SÁBADO INFRAOCTAVA DEL CORPUS


MARÍA Y LA EUCARISTÍA

María es comparada en la Sagrada Escritura a una NAVE, porque trae a la tierra todos los bienes del cielo; y nave de MERCADER, por causa de la solicitud con que se ocupa en nuestra felicidad. Sobre todo, la Virgen nos ha dado el Pan de Vida, “SU PAN” según el texto sagrado, porque está formado de su misma sustancia. “La carne de Jesús, dice San Agustín, es la carne de María.”

Ella nos ha traído este pan de LEJOS, al hacerlo bajar de los altos cielos. El Verbo divino era en la gloria el alimento de los espíritus bienaventurados, alimento demasiado fuerte para nuestra debilidad, y la Virgen, al consentir en la Encarnación del Verbo increado, le puso a NUESTRO ALCANCE, dándole el cuerpo y la sangre que nos alimentan bajo las especies eucarísticas, cumpliéndose de esta forma la palabra del Salmista: “Pan de ángeles comió el hombre”, y éstas otras del Profeta Isaías: “Te criarán regios pechos (Is. 60, 16).” ¿No es acaso la Madre de Dios quien se hace nuestra nodriza en la sagrada Comunión?
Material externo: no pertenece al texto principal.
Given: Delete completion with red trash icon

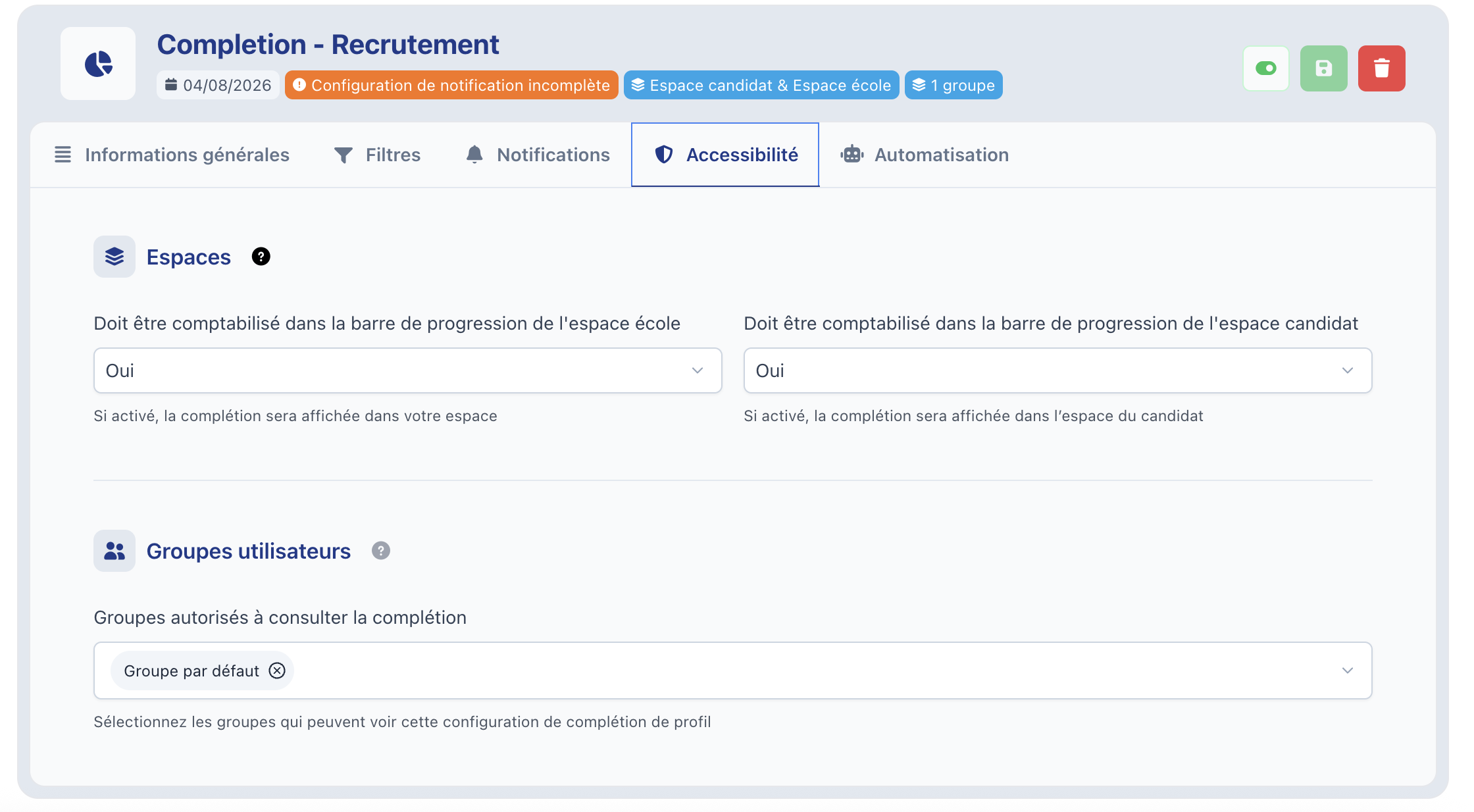Looking at the screenshot, I should pyautogui.click(x=1381, y=68).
Bajo las sagradas especies recibimos en nosotros al Hijo que ella dio a luz en el portal de Belén. ¡De cuánta alegría y gratitud rebosarían los corazones de San Antonio de Padua, de San Estanislao de Kostka, al estrechar entre sus brazos al Niño Jesús que les entregó María! Pues nosotros, cuando comulgamos, recibimos a este mismo Jesús, no solamente en nuestros brazos, sino dentro de nosotros y en forma de alimento. ¡Qué grande es la ternura de María hacia nosotros! ¿Cómo podríamos expresar a nuestra Madre dulcísima nuestro amor y nuestra gratitud? ¿Qué lengua, exclama San Pedro Damiano, sería capaz de alabarte dignamente, y qué corazón podría amarte lo bastante a ti, que das a nuestra debilidad un alimento tan sustancioso y tan divino?
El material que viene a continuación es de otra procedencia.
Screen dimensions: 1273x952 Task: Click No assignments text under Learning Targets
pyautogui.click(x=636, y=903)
                           
Propongámonos de ahora en adelante pensar en María Santísima, siempre que recibamos a Jesús en la sagrada Eucaristía y acrecentar diariamente en la Comunión nuestro amor hacia el Hijo y hacia la Madre. Unámoslos en nuestros pensamientos, en nuestros afectos, en nuestras devociones e imitemos sobre todo sus virtudes en nuestras relaciones con Dios y con el  prójimo.
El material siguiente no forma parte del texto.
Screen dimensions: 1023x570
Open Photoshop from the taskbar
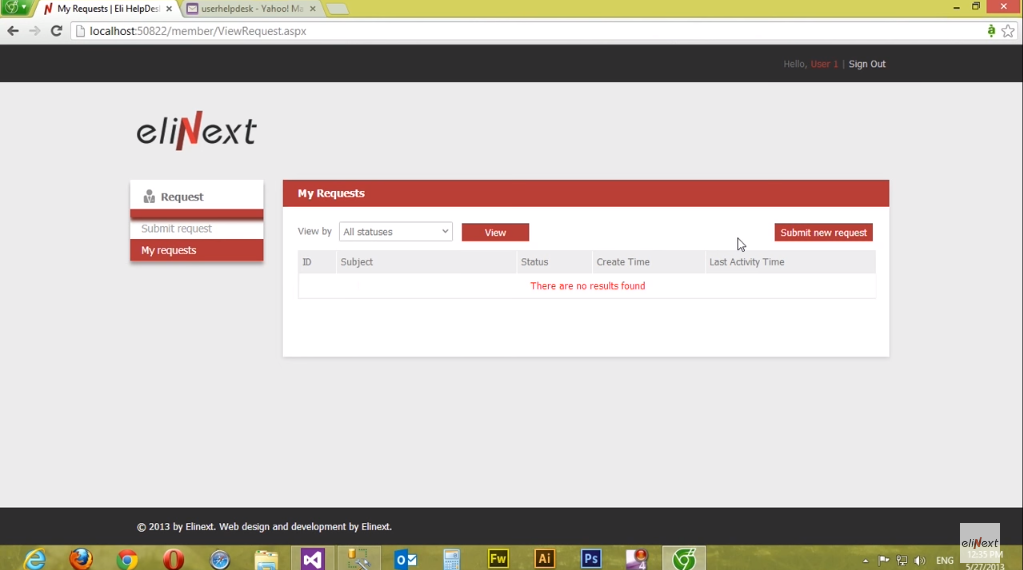pyautogui.click(x=591, y=559)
¡Oh Jesús, amado Salvador mio!, por intercesión de tu purísima Madre, te ruego me infundas la fuerza necesaria para imitar tu abnegación, paciencia, vida interior y escondida que con tu ejemplo me predicaste durante tu vida mortal, cuyo edificante recuerdo nos trae la divina Eucaristía y renueva diariamente la consoladora realidad de tu presencia.